Voyager may not have entered interstellar space, after all

Two scientists argue that probe is still in solar bubble

IN OR OUT?  NASA claims that Voyager 1, seen in an illustration, reached interstellar space in August 2012. But a new paper argues that the probe remains within the solar bubble.

JPL-Caltech/NASA

Nearly a year after NASA trumpeted Voyager 1’s departure from the sun’s protective bubble, two mission scientists argue that the spacecraft never left. Many astronomers are doubtful about the assertion, but the debate illustrates that the transition from solar bubble to interstellar space is not clear-cut.

“My tendency is to think we are out in interstellar space, but I’m not completely convinced,” says Eric Christian, an astrophysicist at NASA Goddard Space Flight Center in Greenbelt, Md., who is not on the Voyager team. “I don’t blame skeptics for looking at other explanations.”

Voyager 1 and its twin Voyager 2 completed their tours of the outer planets in 1980 and 1989, respectively. Since then, scientists have eagerly anticipated the probes’ departure from the heliosphere, the bubble of particles that encircles the sun and planets, and their entry into the unexplored space between stars. (The probes won’t exit the solar system for another 30,000 years or so (SN: 10/19/13, p. 26), since the sun’s gravitational influence continues well past the boundary of the heliosphere.)

Then in September, after months of speculation, mission scientists finally announced that Voyager 1 had exited the heliosphere on August 25, 2012 (SN Online: 9/12/13). The proof, they said, came via a blast wave from the sun that jostled particles around the probe in April 2013. The vibrations of the particles suggested that the spacecraft was surrounded by a dense soup of galactic particles rather than a comparatively sparse fog of solar ones.
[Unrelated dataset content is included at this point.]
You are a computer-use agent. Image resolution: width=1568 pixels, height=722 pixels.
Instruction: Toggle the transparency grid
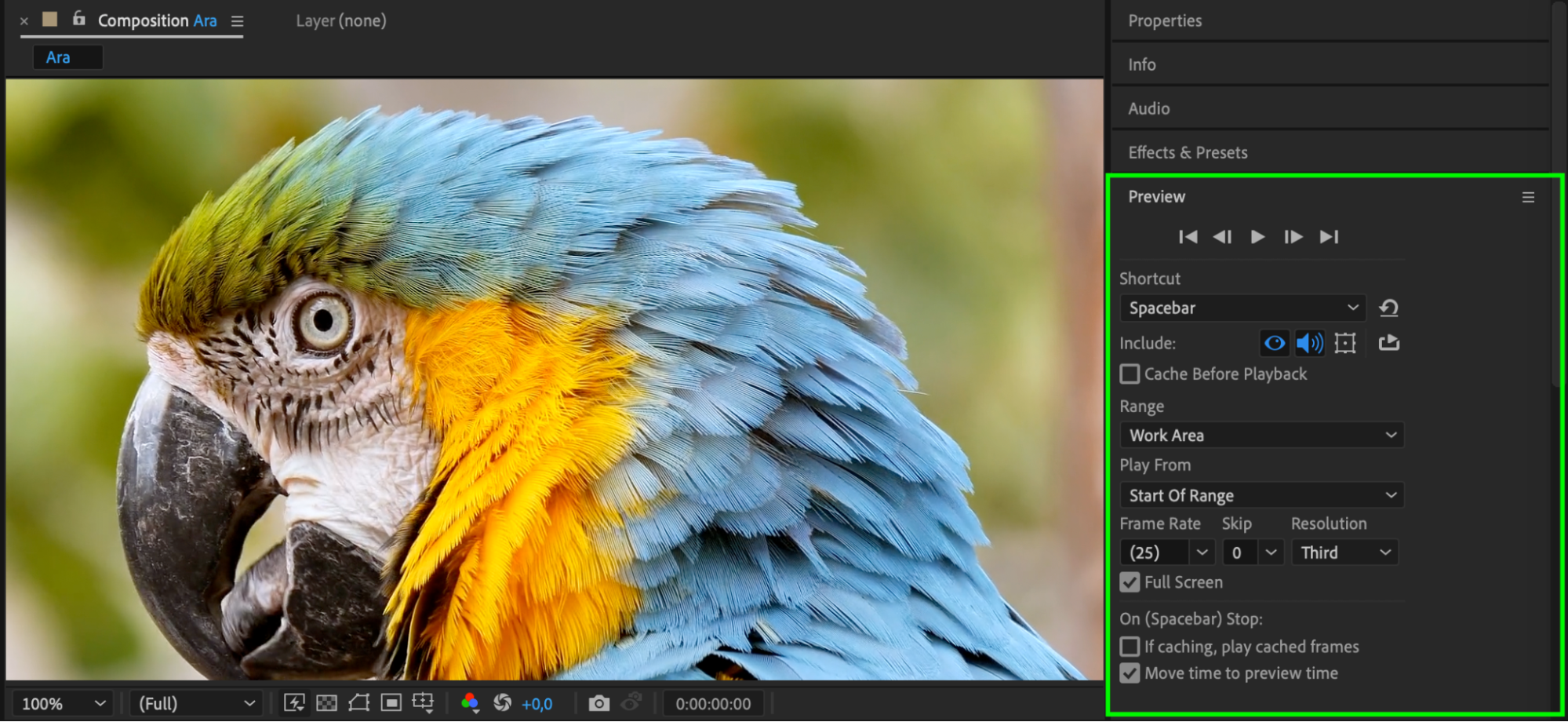[x=326, y=703]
Last week, on July 7, the researchers reaffirmed their conclusion after analyzing another solar outburst that reached Voyager in March.

In late 2012 and early 2013, Voyager captured the frequency and intensity of particle vibrations triggered by solar blasts. This video translates those vibrations into sound.

JPL-Caltech/NASA, Univ. of Iowa

However, Voyager has yet to detect what scientists long predicted would be the calling card of interstellar space: a shift in the direction of the magnetic field. Scientists had expected the probe to encounter particles under the influence of the interstellar magnetic field draped over the outer shell of the heliosphere, inducing an abrupt shift. But the direction has remained stubbornly constant, and researchers can’t explain why. “This whole region is a lot messier than anyone dreamed of,” Christian says.

It’s a bit too messy for George Gloeckler and Lennard Fisk, Voyager scientists at the University of Michigan in Ann Arbor. They wondered whether the magnetic field and particle density conditions measured by Voyager could exist within the heliosphere. In a paper accepted for publication in Geophysical Research Letters, Gloeckler and Fisk argue that the outer heliosphere could allow an influx of galactic particles from beyond the bubble that would explain the density measurements.

The researchers’ analysis includes a way to definitively test the idea: If Voyager 1 is within the heliosphere, Gloeckler and Fisk note, then it should still be at the mercy of the sun’s magnetic field. If that were the case, within a year or so, Voyager should detect a 180-degree flip in the field’s direction, a regular occurrence caused by the sun’s rotation. “If that happens,” Gloeckler says, “Len and I will have a big celebration.”

“It’s a very good paper,” says Stephen Fuselier, a space scientist at the Southwest Research Institute in San Antonio. “They came up with a bold, testable prediction.”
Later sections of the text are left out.